There is a 90 % probability of heatwave conditions between 0900 on Monday and 0900 on Thursday in parts of England.
Advice: Stay out of the sun. Keep your home as cool as possible – shading windows and shutting them during the day may help. Open them when it is cooler at night. Keep drinking fluids. If there’s anybody you know, for example an older person living on their own, who might be at special risk, make sure they know what to do.
What is a heatwave?
Although there is no official definition of a ‘heatwave’ in the UK, the term can be used to describe an extended period of hot weather relative to the expected conditions of the area at that time of year.
The heat-health watch system comprises four levels of response based upon threshold maximum daytime and minimum night-time temperatures. These thresholds vary by region, but an average threshold temperature is 30 °C by day and 15 °C overnight for at least two consecutive days. These temperatures can have a significant effect on people’s health if they last for at least two days and the night in between.
- Level one: This is the minimum alert and is in place every year from 1 June until 15 September, which is the period that heat-health alerts are likely to be issued. This minimum alert simply means that people should be aware of what to do if the alert level is raised.
- Level two: Issued when there is a high chance that the threshold will be exceeded within the next few days
- Level three: Issued when the thresholds have been exceeded
- Level four: Issued when a prolonged hot spell becomes severe
Why is hot weather an issue?
Many people enjoy hot weather but there can be serious health consequences from too much heat and vulnerable groups are particularly at-risk in prolonged hot spells.
What effect can a prolonged hot spell have?
Hot weather, especially when prolonged, with warm nights, can have effects on people’s health and on certain infrastructure.
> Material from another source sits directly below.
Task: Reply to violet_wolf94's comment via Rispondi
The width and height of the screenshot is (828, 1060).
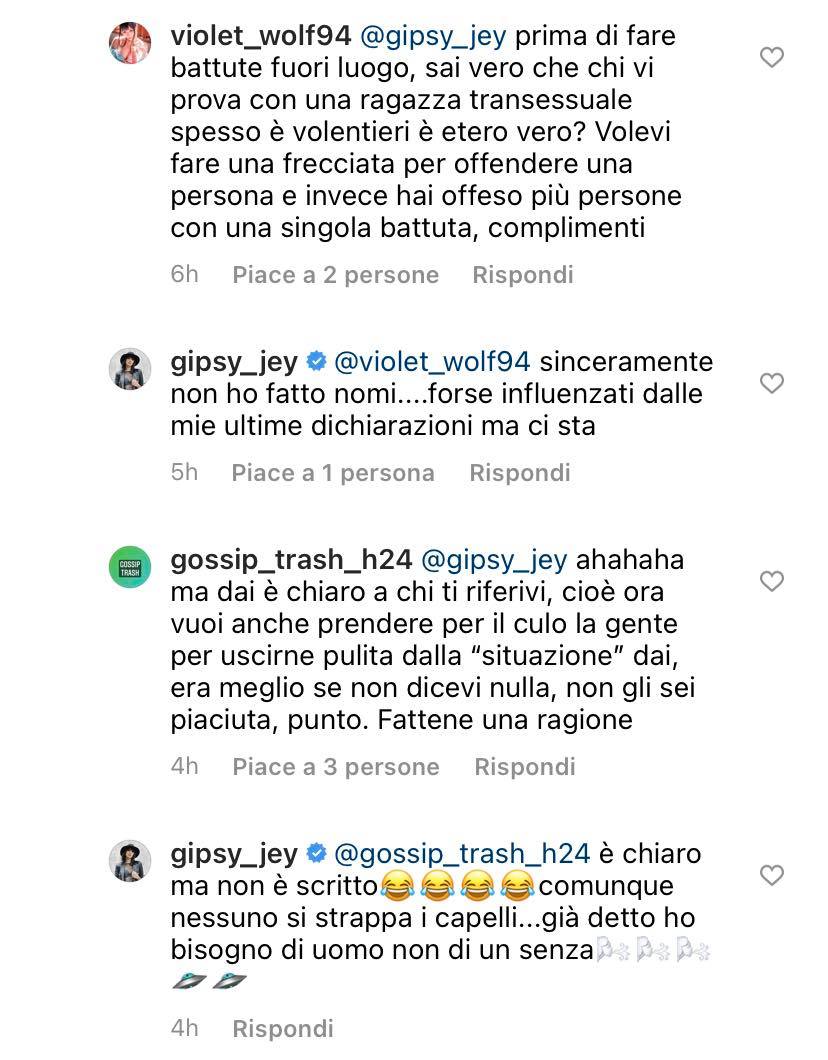Action: coord(523,274)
To aid preparation and awareness before and during a prolonged hot spell, a heatwave plan has been created by Public Health England in association with the Met Office and other partners. It recommends a series of steps to reduce the risks to health from prolonged exposure to severe heat for:
- The NHS, local authorities, social care, and other public agencies
- Professionals working with people at risk
- Individuals, local communities and voluntary groups
Contact us, should you have any queries regarding your risk assessments.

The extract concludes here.